Sema3a+ Gain of Function Increases Plasma and Urine sema3a in Diabetic Mice
To determine whether excess podocyte sema3a influences the severity of diabetic nephropathy, we used an inducible podocyte Sema3a+ gain-of-function mouse model, made diabetic by low-dose streptozotocin (AMDCC protocol) (24), that increases renal sema3a two- to fourfold (15). Genetically identical diabetic and nondiabetic mice were fed doxycycline-containing or standard chow for 12–16 weeks (15). Plasma sema3a concentrations were similar in control diabetic and nondiabetic mice (Fig. 2A), suggesting that the diabetic milieu per se does not increase sema3a. By contrast, podocyte Sema3a+ gain of function increased sema3a plasma concentrations in both nondiabetic and diabetic mice (Fig. 2A), suggesting that podocyte sema3a secretion is a significant determinant of sema3a plasma concentrations. The increase in Sema3a was larger (approximately threefold vs. twofold) in diabetic mice than in nondiabetic mice, likely because of changes in clearance.
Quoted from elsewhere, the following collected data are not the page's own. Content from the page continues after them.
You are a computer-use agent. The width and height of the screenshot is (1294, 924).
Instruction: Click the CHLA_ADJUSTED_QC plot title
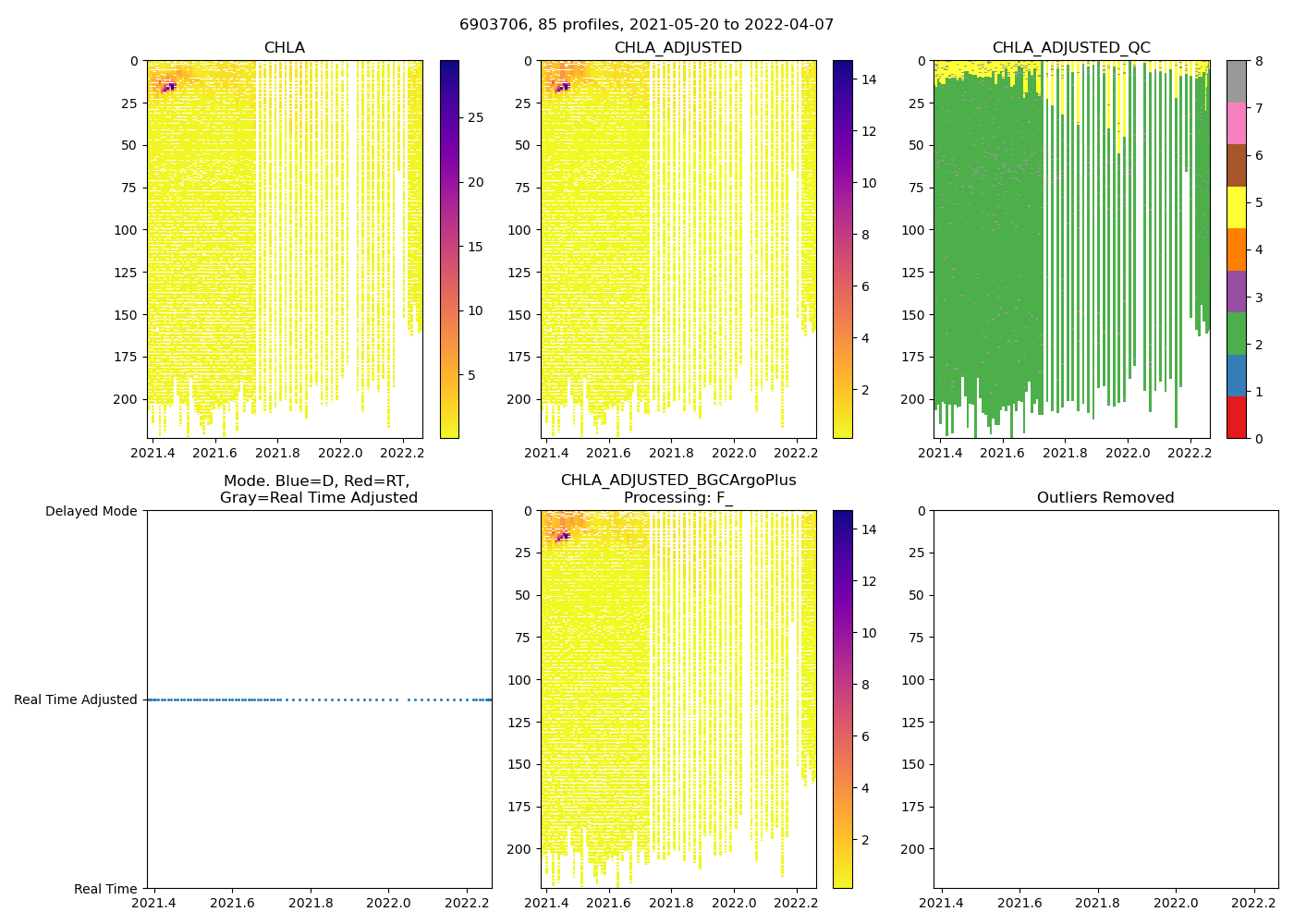1071,48
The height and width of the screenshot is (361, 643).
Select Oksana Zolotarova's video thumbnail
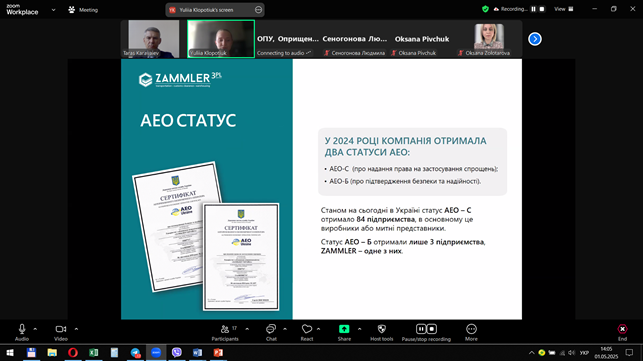click(489, 39)
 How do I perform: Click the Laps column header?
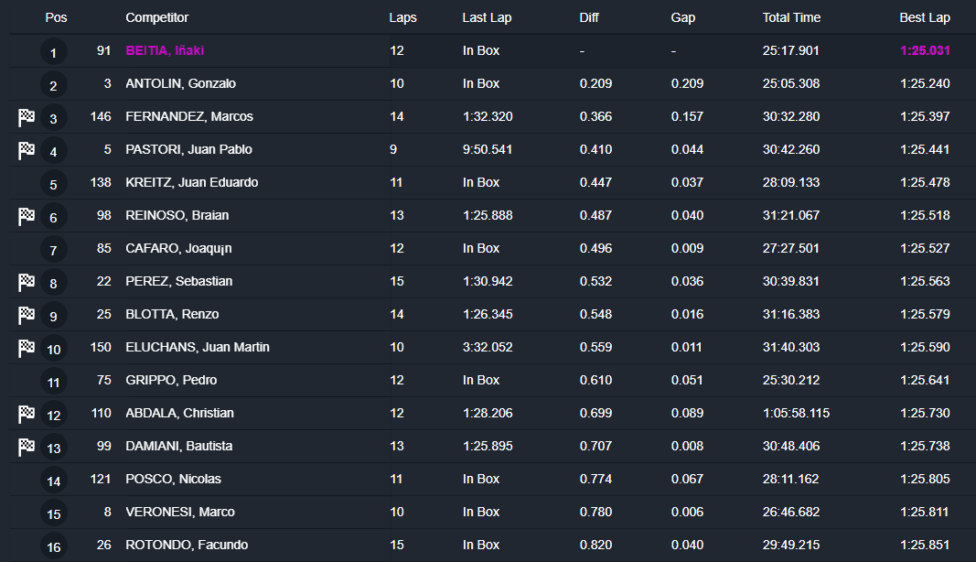pyautogui.click(x=403, y=17)
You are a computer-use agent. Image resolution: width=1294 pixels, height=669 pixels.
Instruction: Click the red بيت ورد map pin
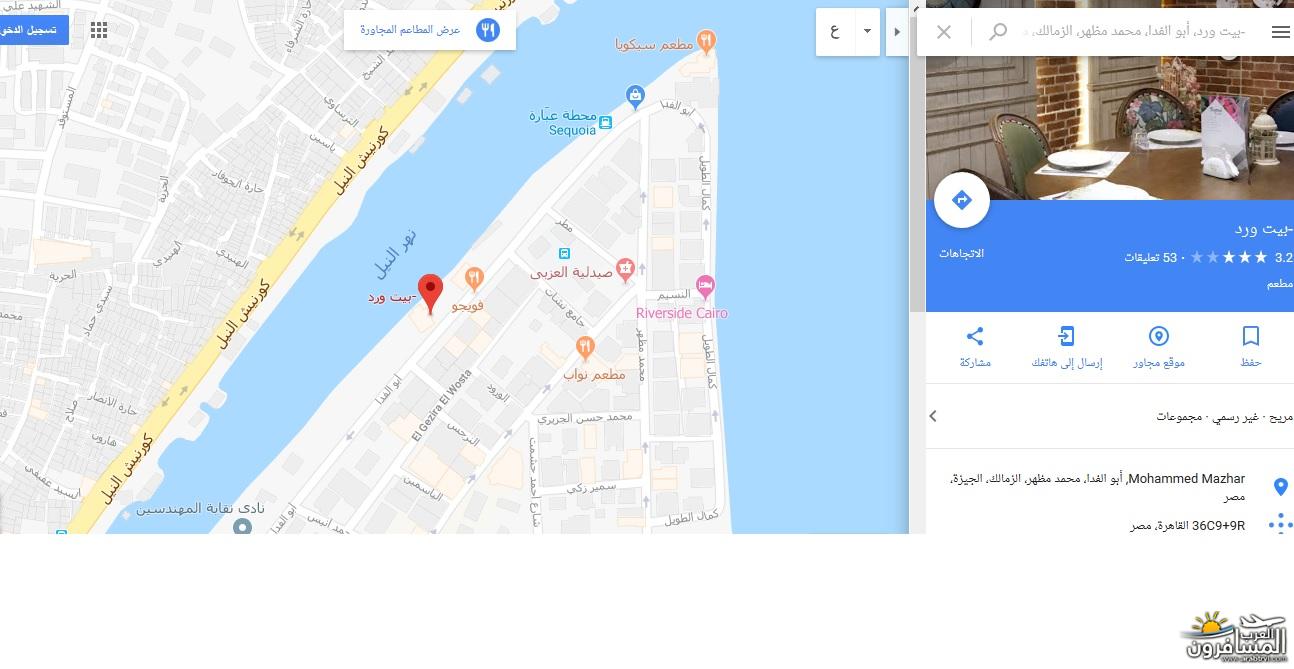tap(430, 293)
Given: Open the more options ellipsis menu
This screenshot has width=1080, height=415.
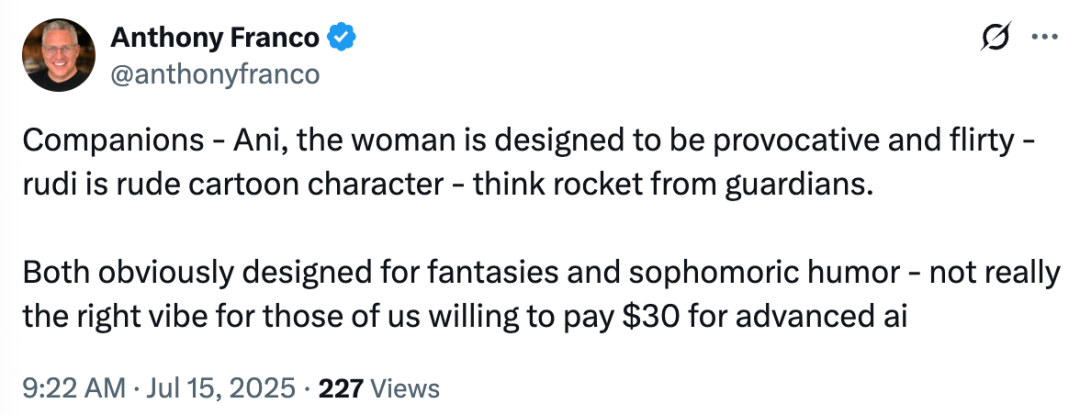Looking at the screenshot, I should pos(1043,38).
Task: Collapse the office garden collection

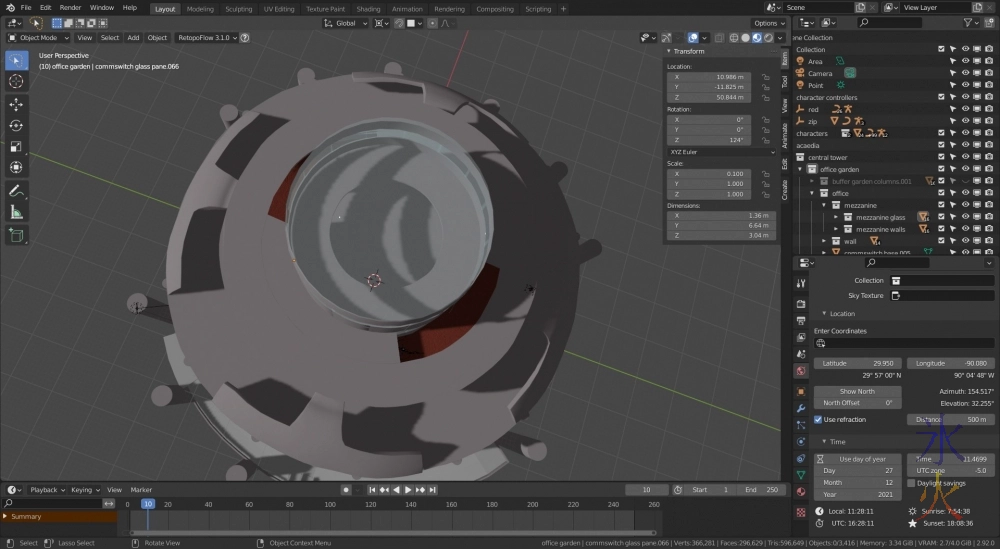Action: [800, 169]
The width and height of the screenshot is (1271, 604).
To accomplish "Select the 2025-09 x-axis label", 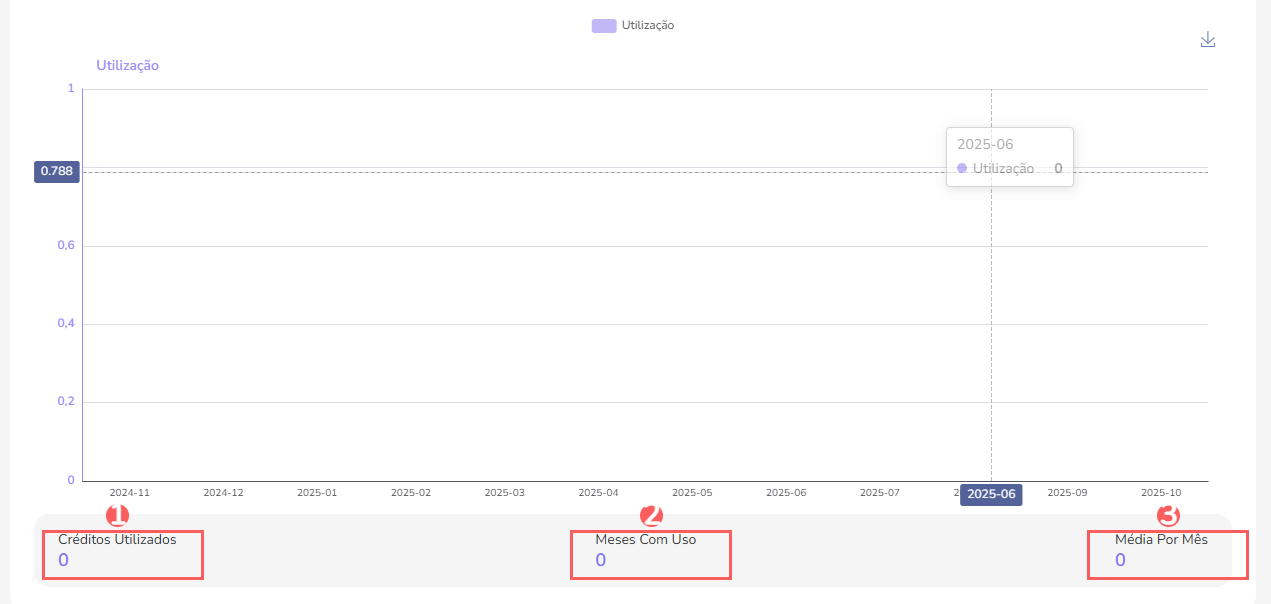I will tap(1067, 493).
Podocyte Sema3a+ gain of function increased sema3a excretion approximately eightfold and urine output increased approximately fourfold in diabetic mice, whereas no change in sema3a excretion was detected in nondiabetic mice (Fig. 2B and J), suggesting that diabetes exacerbates sema3a secretion. Glomerular immunoreactive sema3a was increased in Sema3a+ diabetic mice (Supplementary Fig. 1), as previously described in mice with advanced diabetic glomerulosclerosis (24).
Sema3a+ Gain of Function in Diabetic Mice Causes Massive Proteinuria and Renal Failure
Induction of podocyte Sema3a+ gain of function in diabetic mice dramatically exacerbates albuminuria to ∼40-fold higher than diabetic controls (Fig. 2C and D; note the logarithmic scale in 2C). This massive proteinuria results in nephrotic syndrome, indicated by associated hypoalbuminemia (Fig. 2E). By contrast, nondiabetic Sema3a+gain-of-function mice develop modest albuminuria (Fig. 2C), and their plasma albumin remains normal (4.8 ± 0.65 g/dL). Podocyte Sema3a+ gain of function in diabetic mice decreases creatinine clearance by ∼60% and increases plasma creatinine more than twofold (Fig. 2F and G), whereas creatinine clearance decreases ∼35% in nondiabetic mice. Creatinine clearance correlates inversely with plasma sema3a (Fig. 2H), and albuminuria correlates directly with sema3a urine excretion (Fig. 2I). General parameters are shown in Fig. 2J.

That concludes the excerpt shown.